GENEL KURUL KONUŞMASI
Konu: 2019 Yılı Merkezi Yönetim Bütçe Kanunu Teklifi ile 2017 Yılı Merkezi Yönetim Kesin Hesap Kanunu Tasarısının Maddeleri münasebetiyle
Yasama Yılı:2
Birleşim:38
Tarih:20.12.2018

AYŞE SİBEL ERSOY (Adana) - Sayın Başkan, değerli milletvekilleri; 2017 Yılı Merkezi Yönetim Kesin Hesap Kanunu Tasarısı'nın yürürlük maddesi olan 6'ncı maddesi üzerinde şahsım adına söz almış bulunmaktayım.

Değerli milletvekilleri, Merkezi Yönetim Kesin Hesap Kanunu Tasarısı'nın sonuna gelmiş bulunmaktayız. Genel Kurul aşamasına gelene kadar Plan ve Bütçe Komisyonunda çok yoğun çabalar harcandı ve siz değerli milletvekillerimizin çok önemli katkılarıyla inşallah bu süreci de tamamlayacağız. Tabii olarak yasamayla birlikte emeği geçen Türk bürokratlarını da unutmamak lazım. Bu sürecin olgunlaşmasında ve tamamlanmasındaki değerli katkılarından dolayı da onlara ayrıca teşekkür etmek istiyorum.

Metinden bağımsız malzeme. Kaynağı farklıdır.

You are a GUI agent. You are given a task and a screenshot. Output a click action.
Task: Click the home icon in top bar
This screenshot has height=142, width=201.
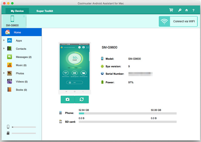coord(186,10)
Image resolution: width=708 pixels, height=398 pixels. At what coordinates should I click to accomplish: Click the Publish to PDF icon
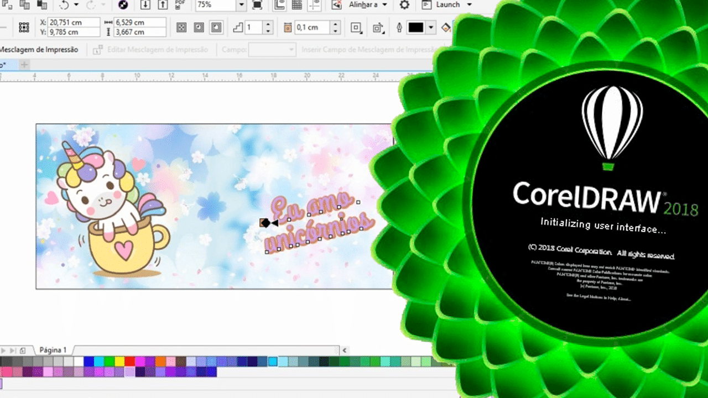tap(180, 5)
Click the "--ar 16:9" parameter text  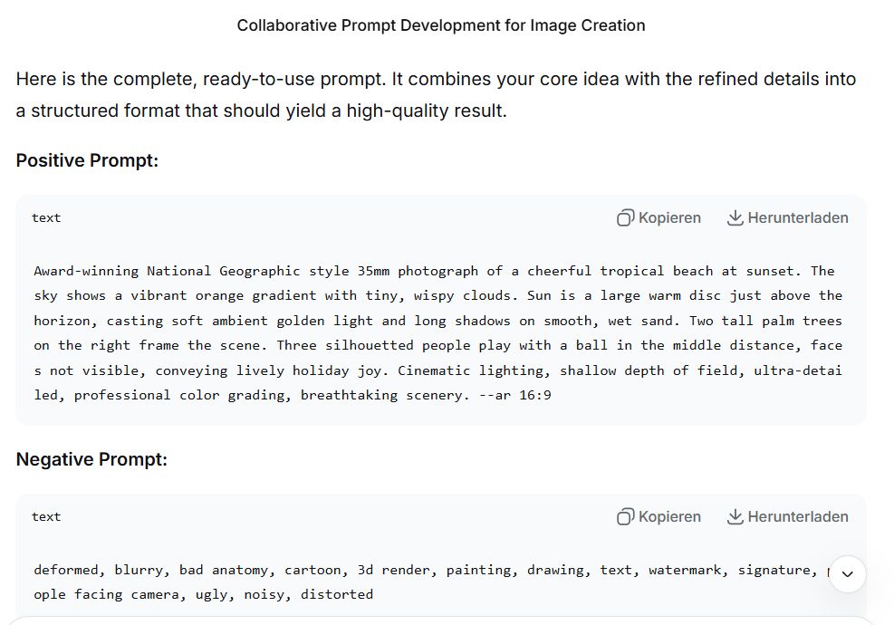click(x=515, y=395)
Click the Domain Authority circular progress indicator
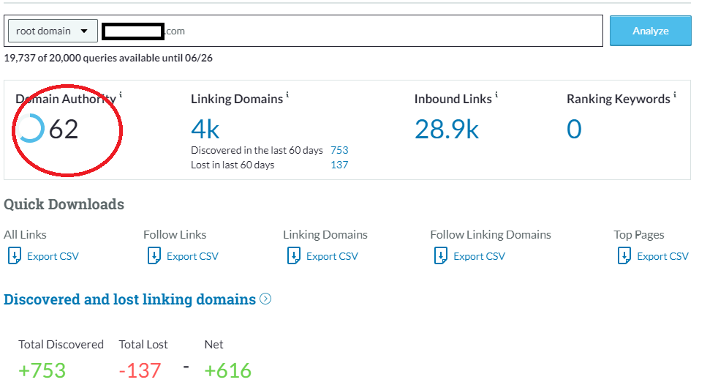The image size is (718, 385). (x=31, y=129)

Milliyetçi Hareket Partisi olarak bu süreçte elimizden gelen katkının en iyisini samimiyetle, yapıcı bir üslupla sunmaya çalıştık, yer yer gördüğümüz eksikliklere, gözden kaçan noktalara dikkat çekmeye çalıştık. Zaman zaman gerildik, zaman zaman yüzümüzde tebessümler belirdi. Bu süreçte yaşanan olumsuzlukların, samimiyet karinesi içinde, fikir ayrılıkları temelinde fakat ülke menfaatleri dikkate alınarak yaşandığını düşünmekteyim.

Bu çatı altındaki tüm vekillerimizin, milleti bir bütün olarak düşünerek milletin menfaatleri doğrultusunda hareket etme gayreti içerisinde olması gerekmektedir. Unutulmamalıdır ki seçim bölgelerimiz farklı olsa da biz Türkiye'nin milletvekiliyiz ve milletin tamamını temsil etmekteyiz.

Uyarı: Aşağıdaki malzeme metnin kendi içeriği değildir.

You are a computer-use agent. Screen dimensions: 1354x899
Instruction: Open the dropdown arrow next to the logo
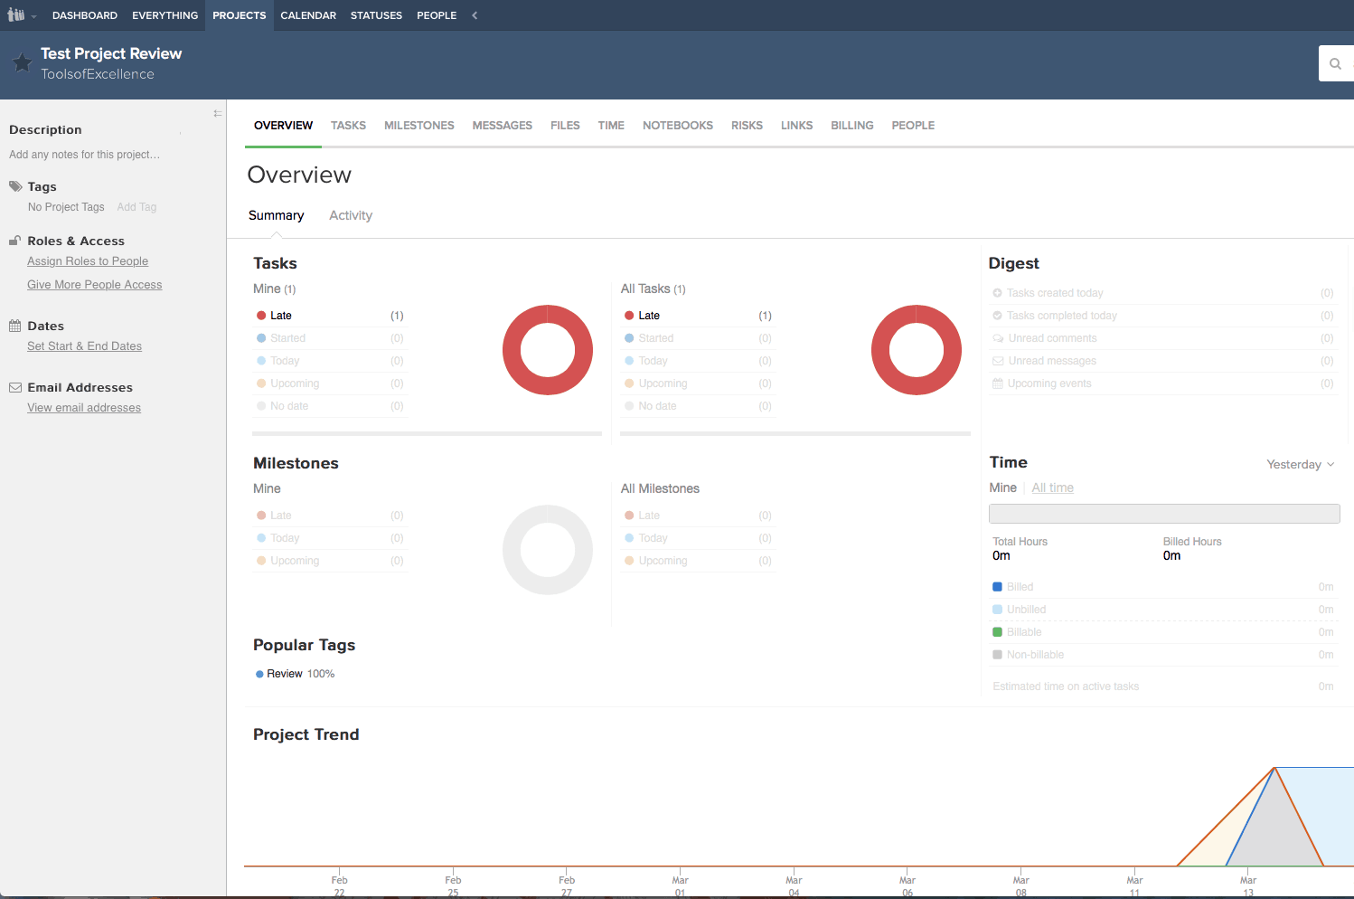coord(35,15)

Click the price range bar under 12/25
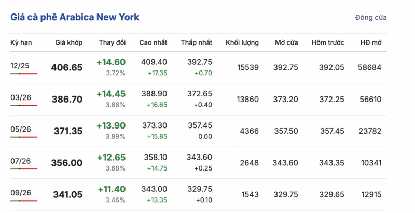(x=24, y=74)
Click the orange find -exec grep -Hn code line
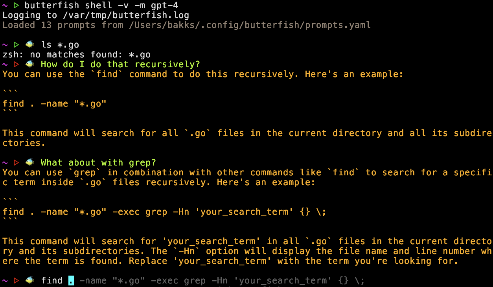493x287 pixels. coord(164,212)
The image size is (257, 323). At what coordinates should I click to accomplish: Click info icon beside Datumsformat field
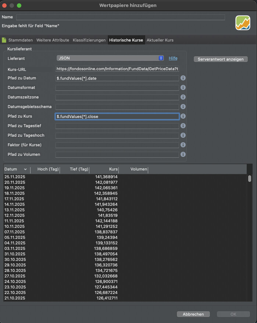click(183, 87)
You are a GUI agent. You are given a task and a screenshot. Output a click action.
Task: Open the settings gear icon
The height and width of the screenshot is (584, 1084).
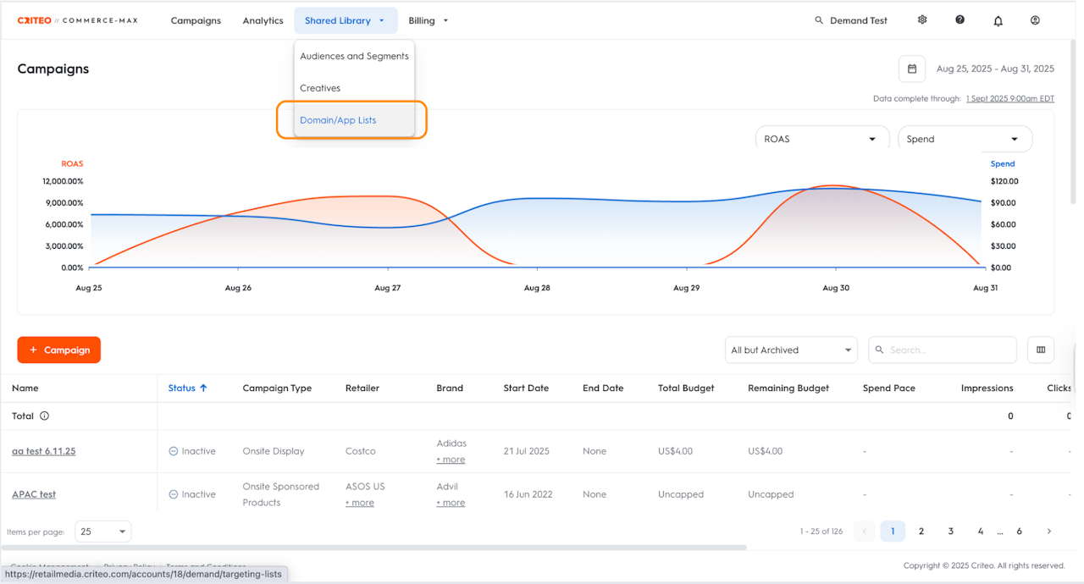pos(922,20)
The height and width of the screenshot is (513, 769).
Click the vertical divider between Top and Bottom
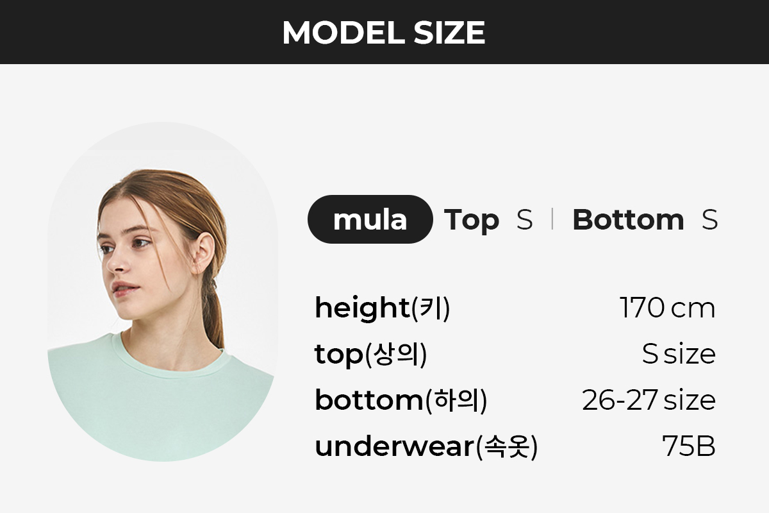pyautogui.click(x=552, y=220)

Bütçe görüşmeleri sırasında ekonomimize dair gelen kimi veriler bizleri sevindirirken, kimi veriler de maruz kaldığımız ekonomik saldırıların yaralarını sarmak için biraz daha zamana ihtiyacımız olduğunu göstermiştir.

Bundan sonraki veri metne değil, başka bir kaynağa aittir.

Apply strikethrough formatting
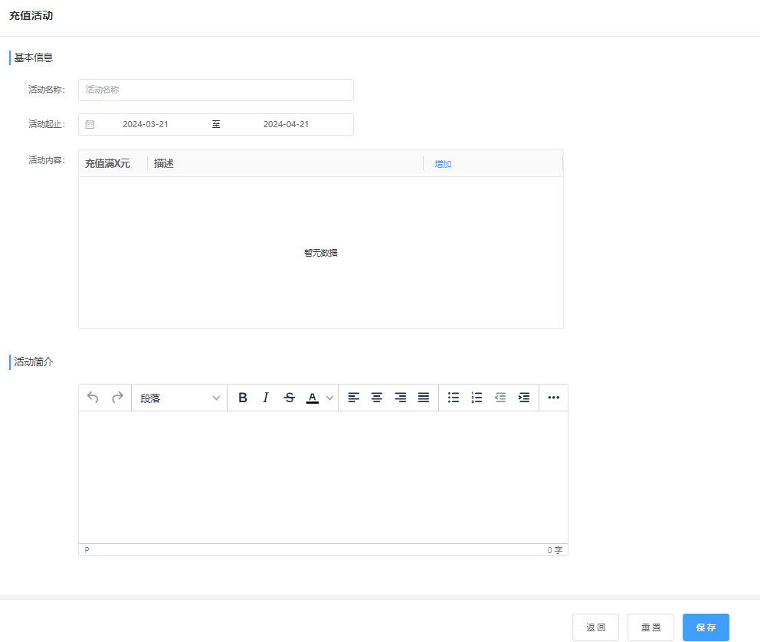The image size is (760, 642). pos(289,398)
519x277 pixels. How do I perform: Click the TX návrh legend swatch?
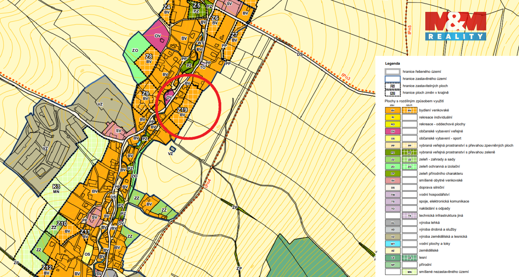coord(409,215)
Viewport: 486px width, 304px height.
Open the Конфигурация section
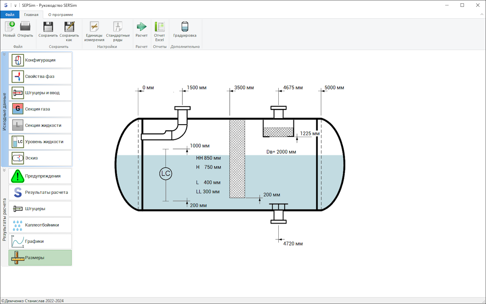(x=40, y=60)
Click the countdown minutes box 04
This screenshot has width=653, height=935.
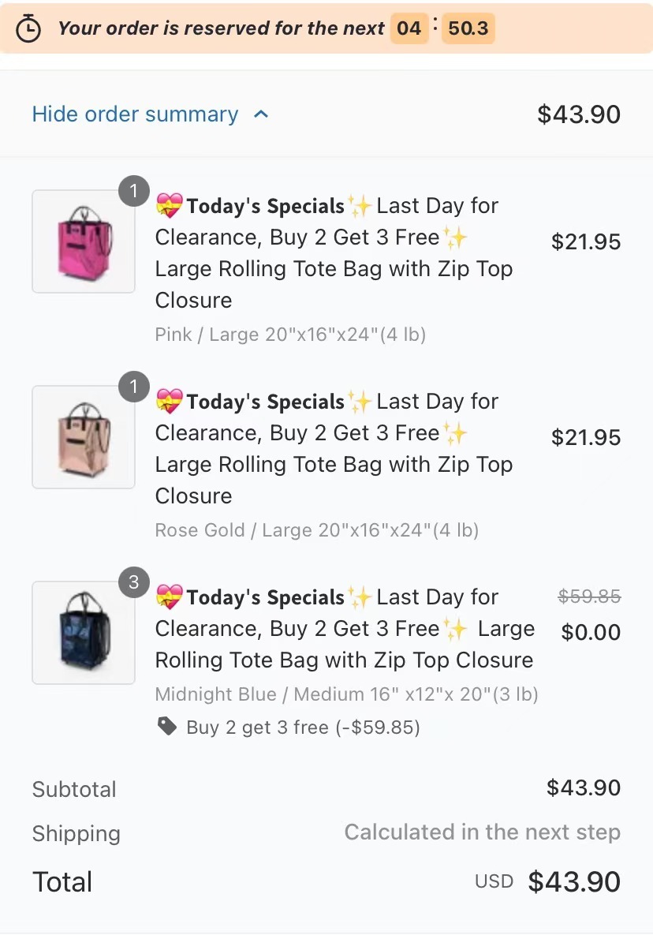(x=409, y=28)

Bu süreçte, ekonomimiz için olmazsa olmazlardan olan reel sektörün ayakta durmasında, büyümesinde büyük bir rol üstlenen bankacılık sektörünün de önemi çok büyüktür. Güçlü yapıya sahip bankacılık sektörünün, yurt dışı mihraklar tarafından yapılan finansal saldırılara karşı konulmasında ve yurt içi piyasalara olan etkisinin azaltılmasında kilit rol oynayacağı tartışılmaz bir gerçektir. Tarihsel süreç içerisinde emperyal politikalardan uzak durulması sebebiyle, ülkemizde yeterli sermaye birikimi oluşmamıştır. Bu sebeple, oluşan sermaye açığımızı gidermek için, hem kamu hem de özel sektör olarak yurt dışı sermayeye ihtiyaç duymaktayız. Devlet bankalarında kâr etmeyi önceleyen finansal yaklaşımlar, reel sektörün yatırım süreçlerinde hantallığa yol açmaktadır. Devlete ait kamu bankalarının karar süreçlerinde kâr marjlarının düşük tutulması ve kârdan çok kamu menfaatlerinin düşünülmesi, ülkemiz menfaatleri açısından da çok önemlidir.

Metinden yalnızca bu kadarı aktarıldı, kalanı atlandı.